# Alister McGrath vs Richard Dawkins - discussion\debate



## panta dokimazete

Interesting discussion - I posted it on Christian Skepticism.

After watching it, I though McGrath's responses were very good - even as they were constructed to be "sound bite" editable - I thought his responses on suffering were somewhat weak - I thought he could have landed much more strongly on the sovereignty of God. Which led me to begin researching his theological standpoint.

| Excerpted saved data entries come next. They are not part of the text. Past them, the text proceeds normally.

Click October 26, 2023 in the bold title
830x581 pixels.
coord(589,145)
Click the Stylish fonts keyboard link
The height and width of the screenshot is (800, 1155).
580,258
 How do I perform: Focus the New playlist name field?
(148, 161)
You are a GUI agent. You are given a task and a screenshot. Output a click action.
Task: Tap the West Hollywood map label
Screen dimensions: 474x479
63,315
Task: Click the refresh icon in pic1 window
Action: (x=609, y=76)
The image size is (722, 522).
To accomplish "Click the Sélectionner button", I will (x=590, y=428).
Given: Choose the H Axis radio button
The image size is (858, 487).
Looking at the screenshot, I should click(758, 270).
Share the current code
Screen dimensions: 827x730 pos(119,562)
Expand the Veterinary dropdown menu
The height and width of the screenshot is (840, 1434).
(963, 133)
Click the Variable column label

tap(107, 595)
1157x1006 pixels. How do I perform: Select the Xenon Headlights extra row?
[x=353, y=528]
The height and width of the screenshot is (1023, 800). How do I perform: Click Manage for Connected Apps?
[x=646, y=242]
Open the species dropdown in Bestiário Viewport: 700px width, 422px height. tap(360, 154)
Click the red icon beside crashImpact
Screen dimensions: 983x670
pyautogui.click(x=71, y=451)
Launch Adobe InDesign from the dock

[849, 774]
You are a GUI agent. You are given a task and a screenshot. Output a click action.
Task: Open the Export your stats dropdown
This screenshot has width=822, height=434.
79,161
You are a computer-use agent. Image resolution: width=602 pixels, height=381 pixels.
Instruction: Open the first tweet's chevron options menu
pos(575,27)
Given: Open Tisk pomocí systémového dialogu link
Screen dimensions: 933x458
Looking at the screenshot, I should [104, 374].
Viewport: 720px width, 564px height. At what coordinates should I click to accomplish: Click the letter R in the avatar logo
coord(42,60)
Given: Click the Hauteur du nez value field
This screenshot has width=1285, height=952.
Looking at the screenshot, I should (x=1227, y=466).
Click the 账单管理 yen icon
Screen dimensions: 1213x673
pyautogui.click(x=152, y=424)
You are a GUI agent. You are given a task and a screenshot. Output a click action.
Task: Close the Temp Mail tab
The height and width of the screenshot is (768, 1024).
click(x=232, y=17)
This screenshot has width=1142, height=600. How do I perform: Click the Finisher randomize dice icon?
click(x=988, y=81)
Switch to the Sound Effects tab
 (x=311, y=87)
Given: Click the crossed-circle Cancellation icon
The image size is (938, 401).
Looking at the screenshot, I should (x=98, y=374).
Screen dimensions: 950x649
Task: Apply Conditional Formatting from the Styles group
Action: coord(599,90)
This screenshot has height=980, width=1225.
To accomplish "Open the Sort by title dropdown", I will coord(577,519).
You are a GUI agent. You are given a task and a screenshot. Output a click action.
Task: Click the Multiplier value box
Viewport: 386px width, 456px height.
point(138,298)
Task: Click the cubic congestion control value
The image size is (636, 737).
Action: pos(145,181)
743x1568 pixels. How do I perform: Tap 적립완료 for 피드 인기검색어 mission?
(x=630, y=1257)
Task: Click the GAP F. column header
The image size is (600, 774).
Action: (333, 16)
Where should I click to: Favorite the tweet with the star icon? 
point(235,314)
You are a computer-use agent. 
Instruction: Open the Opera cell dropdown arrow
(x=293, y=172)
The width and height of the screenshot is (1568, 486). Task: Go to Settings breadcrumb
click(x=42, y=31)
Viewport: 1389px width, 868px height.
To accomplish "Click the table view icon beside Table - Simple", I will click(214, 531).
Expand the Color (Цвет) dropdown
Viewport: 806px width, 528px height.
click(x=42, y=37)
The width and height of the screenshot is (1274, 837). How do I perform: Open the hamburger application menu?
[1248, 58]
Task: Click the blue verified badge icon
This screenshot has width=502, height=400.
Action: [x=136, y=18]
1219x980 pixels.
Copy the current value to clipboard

Question to the PB'ers at large - can any of you give additional insight on AM and his view concerning Calvinism and Reformed Theology? Is he more of an Open Theist?


----------



## panta dokimazete

wow - I let this sit all day...*no one* has any info on AM?


----------



## RamistThomist

I really doubt he is an open theist. He has written several biographies and treatises on Luther and Calvin that are VERY favorable to them (if unbalanced at times).


----------



## panta dokimazete

Draught Horse said:


> I really doubt he is an open theist. He has written several biographies and treatises on Luther and Calvin that are VERY favorable to them (if unbalanced at times).



unbalanced in what way?


----------



## CalvinandHodges

Greetings:

Alister McGrath has done some excellent apologetic work against Atheism and especially Richard Dawkins. The rap on him, though, is that he tends towards high Anglicanism and Neo-Orthodoxy as well. I believe the Torrance clan has had an affect on him. He has written a number of books and articles among which his most popular is: Christian Theology: an Introduction.

He interprets Luther and Calvin from a distinctly neo-orthodox position: "Barthism" as they call it in England.

Grace,

-CH


----------



## RamistThomist

jdlongmire said:


> unbalanced in what way?



His bio on Calvin, which I thoroughly enjoyed, was more popular-style and avoided meatier stuff. 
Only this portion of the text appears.